People v Sosa
2011 NY Slip Op 00736 [81 AD3d 464]
February 8, 2011
Appellate Division, First Department
Published by New York State Law Reporting Bureau pursuant to Judiciary Law § 431.
As corrected through Wednesday, March 30, 2011

The People of the State of New York, Appellant,
Gilberto Sosa, Respondent. The People of the State of New York, Appellant, v Keith Brock, Respondent.

[*1] Cyrus R. Vance, Jr., District Attorney, New York (David P. Stromes of counsel), for appellant.

Robert S. Dean, Center for Appellate Litigation, New York (Barbara Zolot of counsel), for respondents.

Judgment of resentence, Supreme Court, New York County (Marcy L. Kahn, J.), rendered January 22, 2010, resentencing defendant Sosa pursuant to CPL 440.46 to an aggregate term of seven years, and judgment of resentence, same court and Justice, rendered February 3, 2010, resentencing defendant Brock pursuant to CPL 440.46 to a term of 7½ years, unanimously affirmed.

The resentencing court properly determined that both defendants were eligible for resentencing under the 2009 Drug Law Reform Act (DLRA). These consolidated appeals involve the interpretation of the 10-year look-back provision of CPL 440.46 (5) (a), which affects the eligibility of drug offenders with prior violent felony convictions for resentencing under the 2009 DLRA. We conclude that the look-back period runs back from the date of a defendant's resentencing application, and not from the date of the drug offense upon which the defendant seeks resentencing. In doing so, we agree with the reasoning set forth in the resentencing court's opinion (27 Misc 3d 638 [Sup Ct, NY County 2010]), as well as with numerous other trial court decisions reaching the same conclusion (see e.g. People v Brown, 26 Misc 3d 1204[A], 2010 NY Slip Op 50000[U] [Sup Ct, NY County 2010]).

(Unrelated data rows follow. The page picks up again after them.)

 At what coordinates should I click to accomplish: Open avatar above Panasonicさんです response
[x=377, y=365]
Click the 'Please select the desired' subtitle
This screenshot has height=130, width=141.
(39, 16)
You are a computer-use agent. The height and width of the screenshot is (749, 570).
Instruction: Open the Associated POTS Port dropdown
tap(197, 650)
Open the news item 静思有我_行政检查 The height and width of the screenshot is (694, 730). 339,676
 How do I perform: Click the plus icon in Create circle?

Initially, we reject defendants' arguments that these appeals should be dismissed. The People are entitled to appeal from an allegedly unlawful sentence (CPL 450.20 [4]; 450.30 [2]), and an appeal from a sentence includes an appeal from a resentence (CPL 450.30 [3]). We find nothing in any of the three versions of the DLRA that limits the People's preexisting right to appeal from a resentence. [*2]

Turning to the merits, we begin by examining the statutory language. CPL 440.46 (5) states that its resentencing provisions "shall not apply to any person who is serving a sentence on a conviction for or has a predicate felony conviction for an exclusion offense." As applicable here, an "exclusion offense" is a violent felony offense "for which the person was previously convicted within the preceding ten years, excluding any time during which the offender was incarcerated for any reason between the time of commission of the previous felony and the time of commission of the present felony" (CPL 440.46 [5] [a] [emphasis added]).

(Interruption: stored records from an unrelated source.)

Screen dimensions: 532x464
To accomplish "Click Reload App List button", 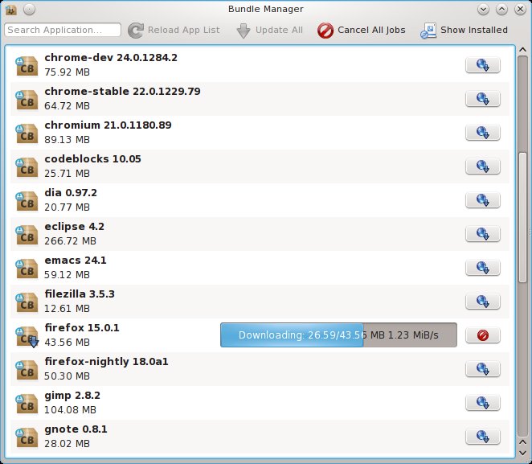I will point(173,31).
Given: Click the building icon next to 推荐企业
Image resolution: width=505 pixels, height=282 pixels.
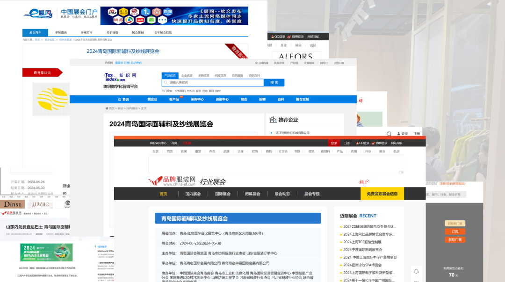Looking at the screenshot, I should 273,120.

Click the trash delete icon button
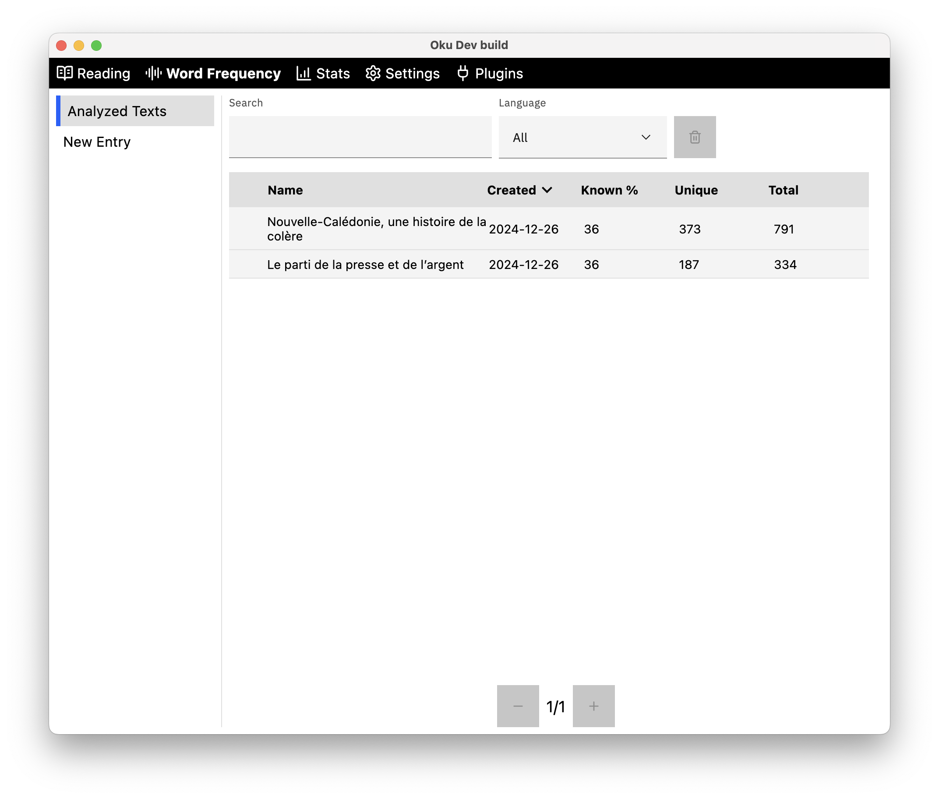pos(695,137)
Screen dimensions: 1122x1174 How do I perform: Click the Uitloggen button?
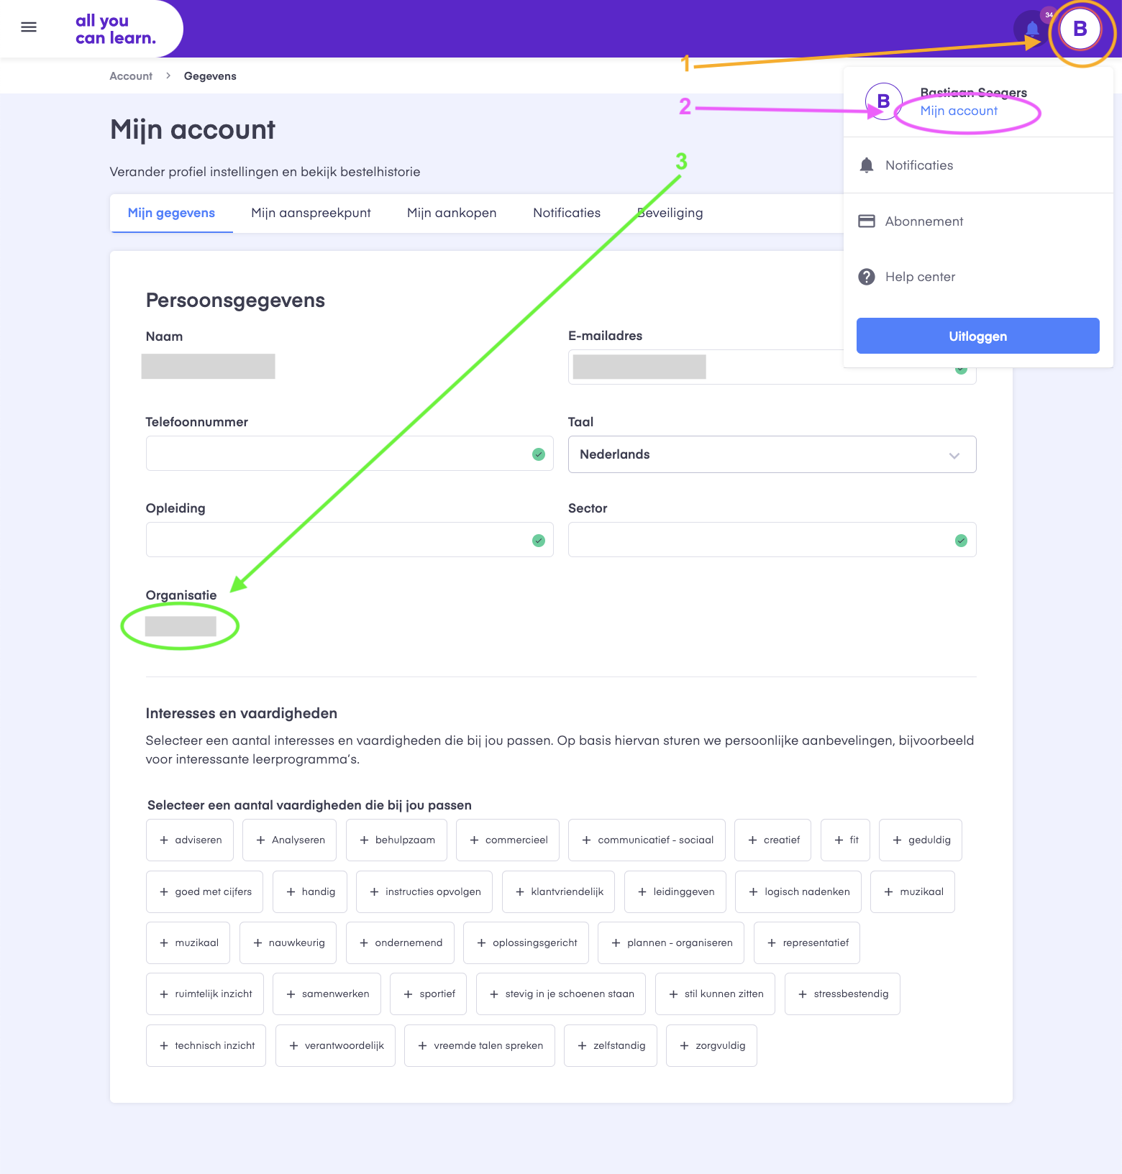pos(978,336)
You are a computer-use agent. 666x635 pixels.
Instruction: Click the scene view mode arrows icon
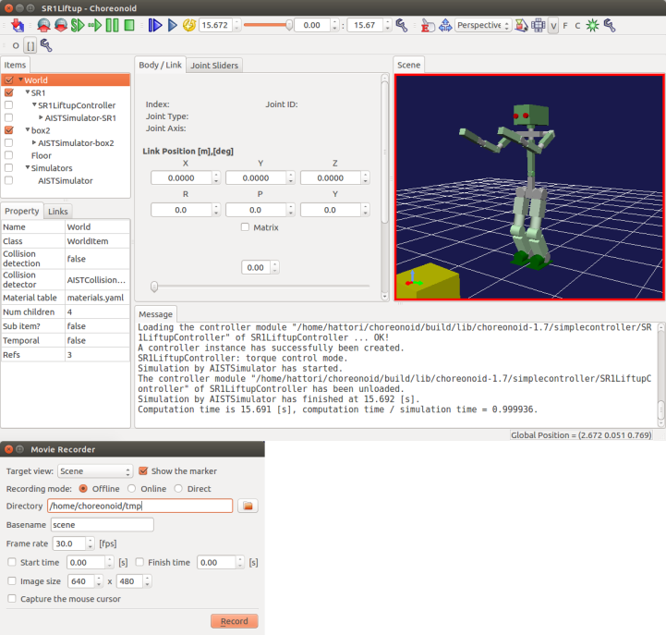coord(443,25)
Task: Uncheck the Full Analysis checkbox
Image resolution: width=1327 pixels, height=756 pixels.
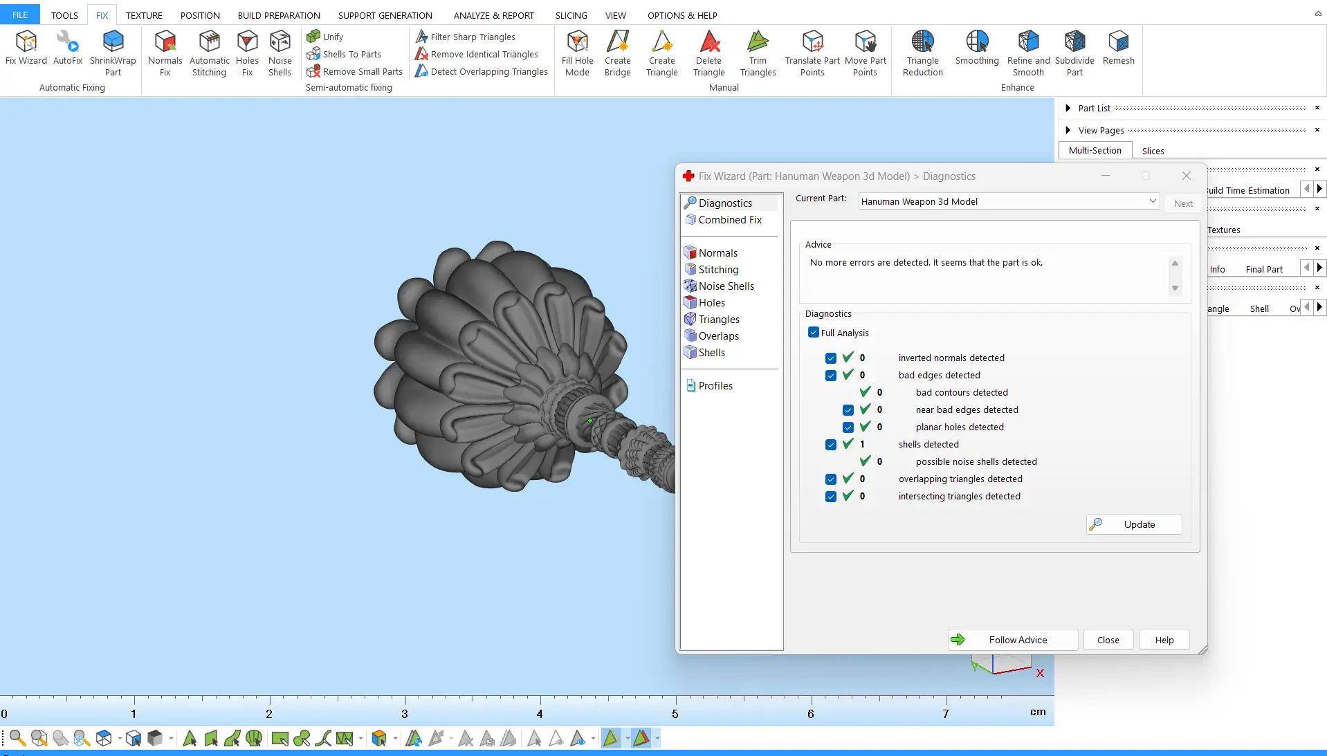Action: 814,333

While the People seek to interpret that provision to mean the 10 years preceding the commission of the present felony, that interpretation strains the plain meaning of the statute. The provision uses the simple phrase "preceding ten years," without reference to the date of commission of the present felony. By its plain meaning, it would mean the 10 years preceding the resentencing application, since no other time period is set forth. In contrast, where the Legislature has intended for a period to run from the date of commission of an offense back to the date of sentence of an earlier crime, it has expressly said so, or incorporated such look-back provisions by reference (see e.g. Penal Law § 70.04 [1] [b] [iv]). Accordingly, the maxim expressio unius est exclusio alterius also supports the court's determination (see generally McKinney's Cons Laws of NY, Book 1, Statutes § 240).

This interpretation of the statute is consistent with its ameliorative purpose, as well as its concern for protection of the public from violent drug offenders. Measuring the look-back period from the date of the application would permit drug offenders with violent pasts to eventually become eligible as those pasts fade into history, rather than making them permanently ineligible. This interpretation would also be consistent with the statute's public safety concerns, since it would still exclude persons with recent violent backgrounds.

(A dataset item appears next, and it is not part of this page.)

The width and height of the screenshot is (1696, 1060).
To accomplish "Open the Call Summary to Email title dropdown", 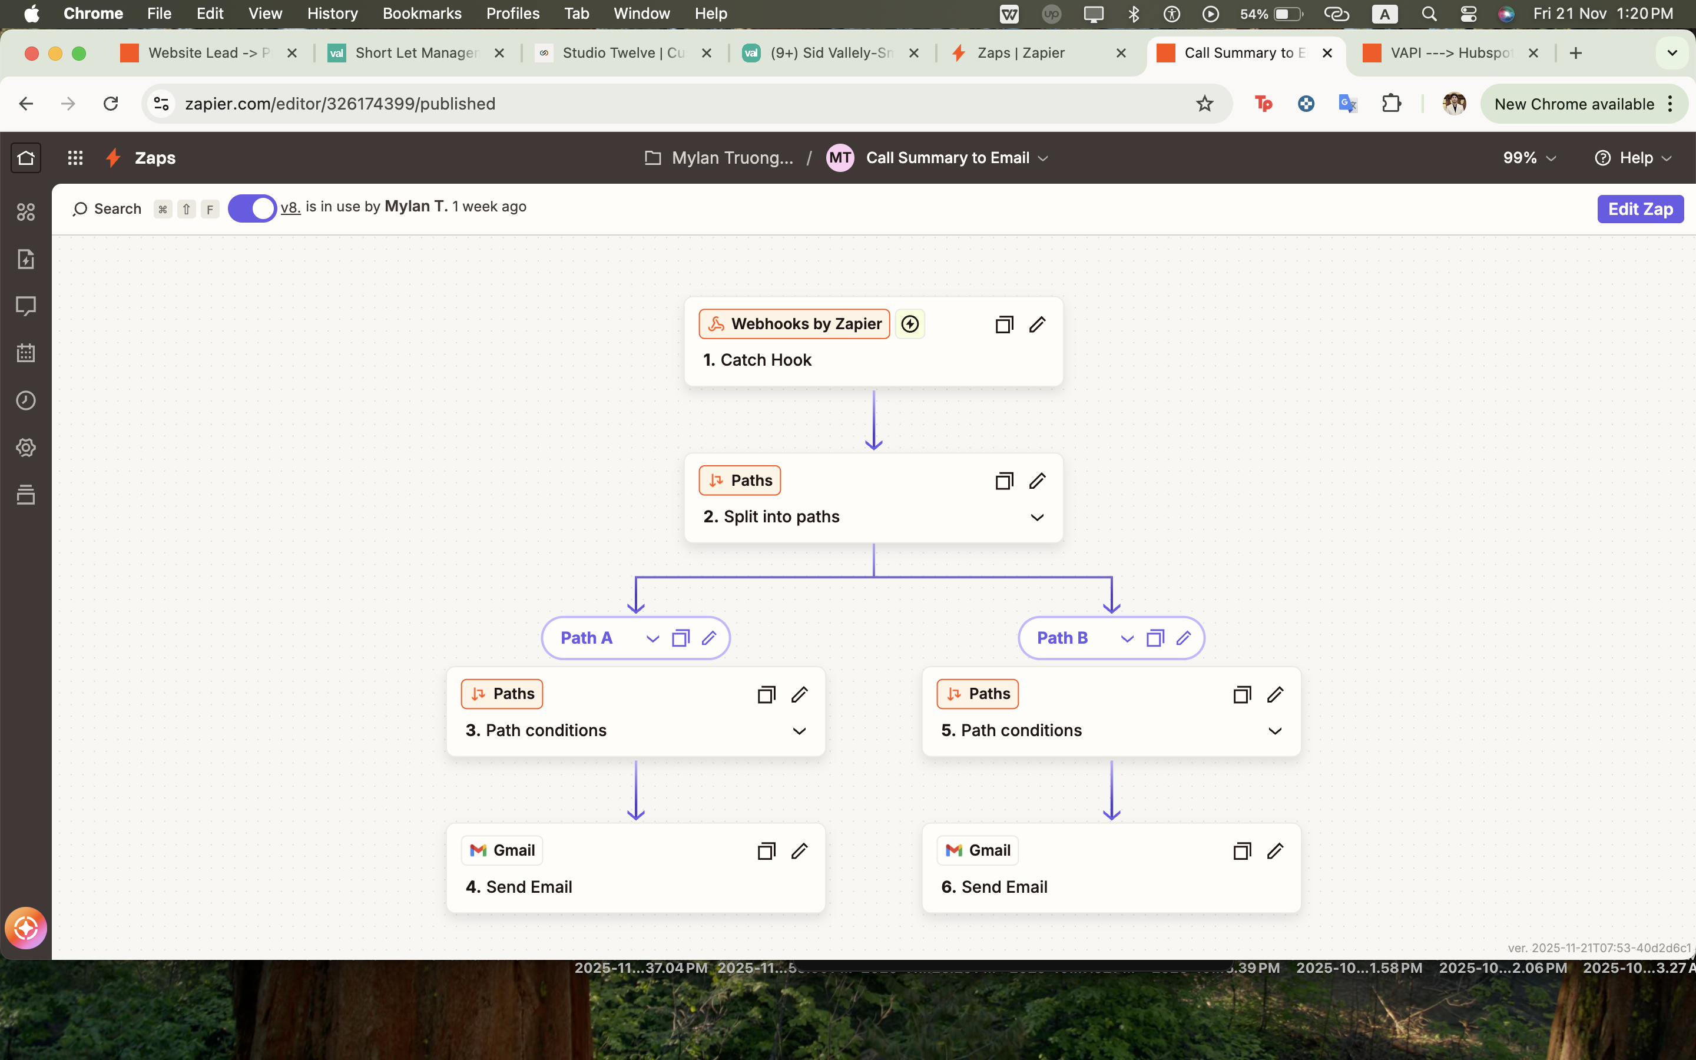I will tap(1043, 157).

Finally, we note that our decision in People v Wright (78 AD3d 474 [2010]) contains language that could be viewed as supporting the People's interpretation of the statute. That language was dictum, at most. The look-back period was not at issue in Wright. The phrase in question was peripheral to a discussion of a completely different issue, and was not intended to state an interpretation of the look-back provision. Concur—Mazzarelli, J.P., Friedman, Catterson, Manzanet-Daniels and RomÁn, JJ.